Тот замолчал, но усмехался все наглее, радостнее.
Царевич поднял глаза и посмотрел на отца украдкою. Ему показалось, что Петр смутился: он уже не усмехался; лицо его было строго, почти гневно, но, вместе с тем, беспомощно, растерянно. Не сам ли он только что признал основание ереси разумным? Приняв основание, как не принять и выводов? Легко запретить, но как возразить? Умен царь; но не умнее ли монах и не ведет ли он царя, как злой поводырь – слепого в яму?
Так думал Алексей, и лукавая усмешка Федоски отразилась в точно такой же усмешке, уже не отца, а сына: царевич и Федоска теперь тоже понимали друг друга без слов.

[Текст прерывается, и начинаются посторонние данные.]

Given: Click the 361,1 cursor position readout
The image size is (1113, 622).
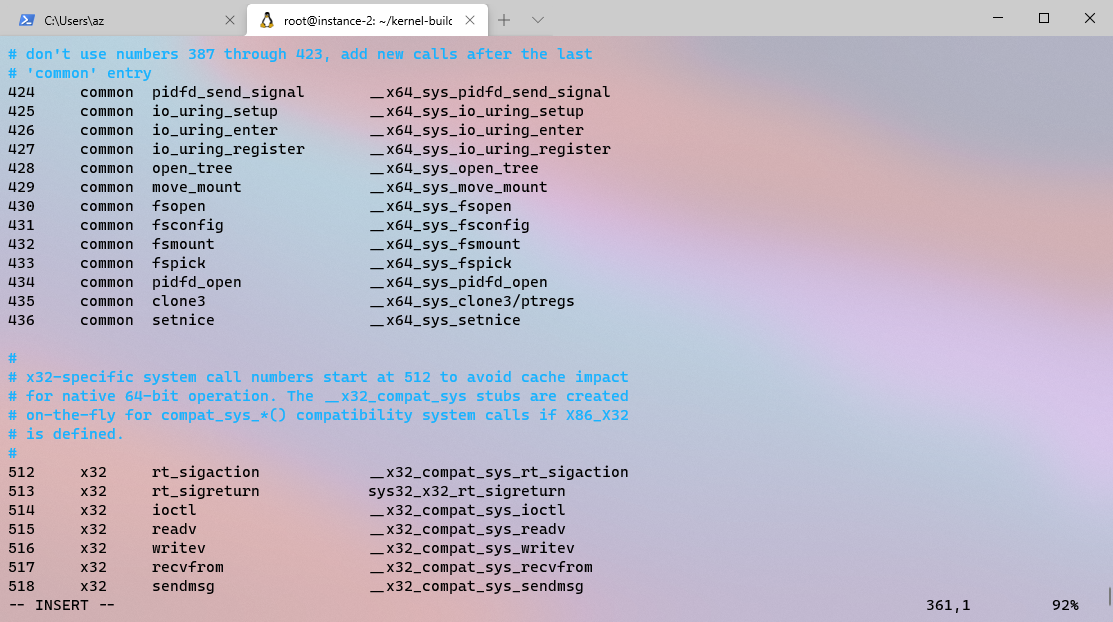Looking at the screenshot, I should tap(946, 604).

– На Фомку да Митьку дивить нечего,– проговорил вдруг, среди общего неловкого молчания, Михаиле Петрович Аврамов.– Какова погудка, такова и пляска; куда пастух, туда и овцы...
И посмотрел в упор на Федоску. Тот понял намек и весь пришипился от злости.
В это мгновение что-то ударило в ставни – словно застучали в них тысячи рук – потом завизжало, завыло, заплакало и где-то в отдалении замерло. Вражья сила все грознее шла на приступ и ломилась в дом.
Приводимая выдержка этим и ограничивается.